# Introduction
In our last lesson, we came across the concept of hash collision, which arises when multiple items end up sharing the same hash address.

Thus, we need effective collision resolution methods.

There are two main strategies for addressing hash collisions:

- Open Hashing
- Closed Hashing


## Open Hashing
Open Hashing, also known as separate chaining, tackles collisions by providing additional space to store collided elements.

This method involves creating linked lists, where each linked list 

![image.png](attachment:image.png)

In the above figure,

- The hash table contains multiple slots.
- Each slot has a linked list of keys.


### Chaining
Hash collisions can occur when multiple keys are mapped to the same position in a hash table.

One effective method to address this issue is through open hashing, specifically by employing a technique called **chaining**.

Chaining involves linking multiple values that hash to the same location, creating a chain of elements within the hash table.

Let's explore chaining with a concrete example using the above dataset:

>12, 14, 2, 6, 9, 35

To begin, we'll hash each of these numbers using a modulus hash function. For this example, we'll assume a hash table size of 12.

The hash function used is:

>H(x) = x % 12

Notice that two of these numbers—14 and 2—hash to the same index, which is index 2.

Let's see how chaining addresses this collision.



### Working of Chaining
1. Insert into the hash table.

In chaining, rather than directly storing values in the hash table, we create sorted linked lists at each index to manage collisions.

Values that hash to the same index are added to the linked list at that index.

Here's a visual representation:

![image.png](attachment:image.png)

2. Retrieve from the hash table.

When retrieving a value, the process remains intuitive.

Suppose we're searching for the key 14.

>H(14)= 14 % 12 = 2 

Hence, we search at index 2.

![image-2.png](attachment:image-2.png)

We then traverse the linked list at index 2 to locate the desired value.

![image-3.png](attachment:image-3.png)

3. Delete from the hash table.

Deleting a value follows a similar process. Let's say we're deleting the value 14. We hash 14 and identify its index as 2. Subsequently, we traverse the linked list at index 2 to find the value and proceed with deletion.

![image-3.png](attachment:image-3.png)

We have already learned about how deletion occurs in a linked list.
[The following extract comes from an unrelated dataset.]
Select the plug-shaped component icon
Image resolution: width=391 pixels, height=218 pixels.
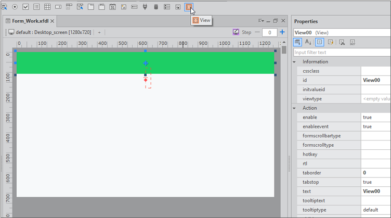(x=145, y=7)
![image-4.png](attachment:image-4.png)

In this lesson, we do not deal with deletions. We only deal with insertion (hashing) and retrieval (searching) operations in Hash Tables.



### Thought Process: Chaining
Let's dive into the Python implementation of the Chaining technique for handling hash collisions.

1. Hashing the Numbers.

We begin with the hashing function, which remains unchanged. We use the modulus hashing technique.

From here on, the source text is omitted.